# Slayer + VRO



## tomcon (15. Oktober 2004)

Moinsen,

ich habe ein Slayer 70 und den Syntace VRO-Vorbau mit nem 12° Lenker.
Kurzfristig hatte ich einen 16°-Lenker dran. Der erschien mir zu sehr gekrümmt. Jetzt bin ich wieder am Schwanken, ob ich nicht wieder auf 16° umrüste (bequemer).

Welche Lenker und Krümmungen fahrt ihr???



greetz


----------



## schlappmacher (17. Oktober 2004)

Hi,

ich hab noch keine Erfahrung, aber werde mein 2004er Slayer mit dem Syntace VRO ECO mit 12° Kröpfung ausrüsten. Scheint ja keine schlechte Wahl zu sein, nach  Deinem posting. Werd aber erst nächste Saison damit fahrn.

Ciao,

Schlappmacher


----------



## MTB-News.de




----------



## Alexeus (17. Oktober 2004)

schlappmacher schrieb:
			
		

> Hi,
> 
> ich hab noch keine Erfahrung, aber werde mein 2004er Slayer mit dem Syntace VRO ECO mit 12° Kröpfung ausrüsten. Scheint ja keine schlechte Wahl zu sein, nach  Deinem posting. Werd aber erst nächste Saison damit fahrn.
> 
> ...




Hi,
hatte an meinem alten Switch 2002 auch den VRO Vorbau mit einem 12° Lenker (VRO Vector Lowrider).
Fand das eigentlich ganz gut. Ich denke der 16° ist evtl. doch ziemlich weit nach hinten gebogen.

Aloha,
Alexeus


----------

**AUSZÜGE DES DATENSATZES:**

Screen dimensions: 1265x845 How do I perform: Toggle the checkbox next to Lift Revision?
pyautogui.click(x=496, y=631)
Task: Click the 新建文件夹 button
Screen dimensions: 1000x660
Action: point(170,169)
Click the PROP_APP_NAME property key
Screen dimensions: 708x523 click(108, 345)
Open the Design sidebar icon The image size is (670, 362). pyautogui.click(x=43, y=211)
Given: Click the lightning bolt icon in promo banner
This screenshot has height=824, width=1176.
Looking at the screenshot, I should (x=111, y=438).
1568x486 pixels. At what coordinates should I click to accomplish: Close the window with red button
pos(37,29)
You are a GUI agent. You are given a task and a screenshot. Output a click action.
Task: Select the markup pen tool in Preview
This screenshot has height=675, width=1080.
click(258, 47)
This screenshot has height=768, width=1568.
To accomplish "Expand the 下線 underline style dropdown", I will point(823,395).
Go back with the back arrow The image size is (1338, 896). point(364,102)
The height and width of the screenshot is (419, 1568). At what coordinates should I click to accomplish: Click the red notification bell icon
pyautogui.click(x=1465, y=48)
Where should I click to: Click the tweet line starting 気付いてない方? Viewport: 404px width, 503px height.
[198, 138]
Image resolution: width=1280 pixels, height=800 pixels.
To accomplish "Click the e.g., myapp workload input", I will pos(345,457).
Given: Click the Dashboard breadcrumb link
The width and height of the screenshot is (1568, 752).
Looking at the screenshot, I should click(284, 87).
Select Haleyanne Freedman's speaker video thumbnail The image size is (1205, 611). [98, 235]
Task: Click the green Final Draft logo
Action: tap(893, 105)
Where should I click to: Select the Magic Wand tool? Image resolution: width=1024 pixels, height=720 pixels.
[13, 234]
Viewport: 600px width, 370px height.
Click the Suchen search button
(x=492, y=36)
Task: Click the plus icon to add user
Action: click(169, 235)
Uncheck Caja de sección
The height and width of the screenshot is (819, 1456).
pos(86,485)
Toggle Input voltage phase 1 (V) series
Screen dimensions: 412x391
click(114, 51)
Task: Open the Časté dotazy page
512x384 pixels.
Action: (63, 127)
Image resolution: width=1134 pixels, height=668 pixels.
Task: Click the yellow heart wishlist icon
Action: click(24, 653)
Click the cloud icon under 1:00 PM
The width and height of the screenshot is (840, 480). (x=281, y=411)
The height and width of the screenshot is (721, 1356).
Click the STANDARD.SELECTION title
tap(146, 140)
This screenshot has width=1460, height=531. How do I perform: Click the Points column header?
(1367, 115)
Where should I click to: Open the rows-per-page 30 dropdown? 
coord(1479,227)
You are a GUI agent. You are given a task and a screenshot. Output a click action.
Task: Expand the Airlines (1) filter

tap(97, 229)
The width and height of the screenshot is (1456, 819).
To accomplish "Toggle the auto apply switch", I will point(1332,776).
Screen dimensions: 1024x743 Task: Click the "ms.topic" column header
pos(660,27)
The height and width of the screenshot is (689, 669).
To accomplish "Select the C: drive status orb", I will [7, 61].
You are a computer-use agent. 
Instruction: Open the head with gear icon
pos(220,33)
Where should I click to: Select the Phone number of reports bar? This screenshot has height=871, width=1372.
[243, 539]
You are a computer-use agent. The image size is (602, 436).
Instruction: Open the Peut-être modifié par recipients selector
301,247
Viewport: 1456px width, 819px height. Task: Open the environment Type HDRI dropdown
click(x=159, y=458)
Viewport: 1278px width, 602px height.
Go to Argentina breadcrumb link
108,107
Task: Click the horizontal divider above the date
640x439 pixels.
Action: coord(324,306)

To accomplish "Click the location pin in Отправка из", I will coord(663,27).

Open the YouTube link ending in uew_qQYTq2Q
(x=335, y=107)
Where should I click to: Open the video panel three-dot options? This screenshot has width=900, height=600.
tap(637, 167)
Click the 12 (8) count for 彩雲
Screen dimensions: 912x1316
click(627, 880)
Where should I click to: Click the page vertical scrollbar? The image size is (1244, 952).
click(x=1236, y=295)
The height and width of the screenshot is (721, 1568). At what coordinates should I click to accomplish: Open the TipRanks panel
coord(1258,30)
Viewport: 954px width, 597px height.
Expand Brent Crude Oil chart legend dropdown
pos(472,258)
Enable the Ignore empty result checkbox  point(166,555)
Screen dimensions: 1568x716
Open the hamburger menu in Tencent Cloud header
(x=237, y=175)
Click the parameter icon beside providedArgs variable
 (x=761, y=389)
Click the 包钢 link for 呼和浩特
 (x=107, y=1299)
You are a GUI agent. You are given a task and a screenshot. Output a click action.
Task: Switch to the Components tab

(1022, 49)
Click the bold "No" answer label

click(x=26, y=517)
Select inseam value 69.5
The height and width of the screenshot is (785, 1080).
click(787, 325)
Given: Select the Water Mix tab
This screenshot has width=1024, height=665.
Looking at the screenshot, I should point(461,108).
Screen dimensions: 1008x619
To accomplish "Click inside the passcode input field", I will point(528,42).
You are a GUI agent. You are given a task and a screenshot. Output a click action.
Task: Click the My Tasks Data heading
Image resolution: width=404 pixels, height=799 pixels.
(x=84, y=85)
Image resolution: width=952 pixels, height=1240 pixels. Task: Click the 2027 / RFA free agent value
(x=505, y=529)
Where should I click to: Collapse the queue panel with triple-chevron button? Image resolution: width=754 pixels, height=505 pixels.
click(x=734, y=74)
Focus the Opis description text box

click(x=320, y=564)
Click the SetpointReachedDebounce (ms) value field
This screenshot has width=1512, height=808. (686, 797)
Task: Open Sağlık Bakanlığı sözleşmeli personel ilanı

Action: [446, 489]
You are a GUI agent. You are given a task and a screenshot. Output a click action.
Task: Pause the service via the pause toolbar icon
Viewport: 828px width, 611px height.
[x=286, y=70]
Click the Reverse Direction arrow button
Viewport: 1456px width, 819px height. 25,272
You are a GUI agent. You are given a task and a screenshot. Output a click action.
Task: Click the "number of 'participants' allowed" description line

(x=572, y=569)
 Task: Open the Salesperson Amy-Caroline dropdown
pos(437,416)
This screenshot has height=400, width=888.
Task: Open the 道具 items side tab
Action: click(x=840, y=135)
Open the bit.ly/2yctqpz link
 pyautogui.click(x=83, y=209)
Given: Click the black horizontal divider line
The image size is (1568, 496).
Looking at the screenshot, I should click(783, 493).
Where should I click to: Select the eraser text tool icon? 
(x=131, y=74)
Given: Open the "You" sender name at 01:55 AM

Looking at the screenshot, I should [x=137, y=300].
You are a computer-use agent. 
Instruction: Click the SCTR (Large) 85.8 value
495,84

**GESTELLTE AUFGABE:** Schreiben Sie aus dem Forumsthread über Lenker am Slayer die Stelle von „# Slayer + VRO“ bis einschließlich „Krümmungen fahrt ihr???“ wortgetreu ab.

**LÖSUNG:**
# Slayer + VRO



## tomcon (15. Oktober 2004)

Moinsen,

ich habe ein Slayer 70 und den Syntace VRO-Vorbau mit nem 12° Lenker.
Kurzfristig hatte ich einen 16°-Lenker dran. Der erschien mir zu sehr gekrümmt. Jetzt bin ich wieder am Schwanken, ob ich nicht wieder auf 16° umrüste (bequemer).

Welche Lenker und Krümmungen fahrt ihr???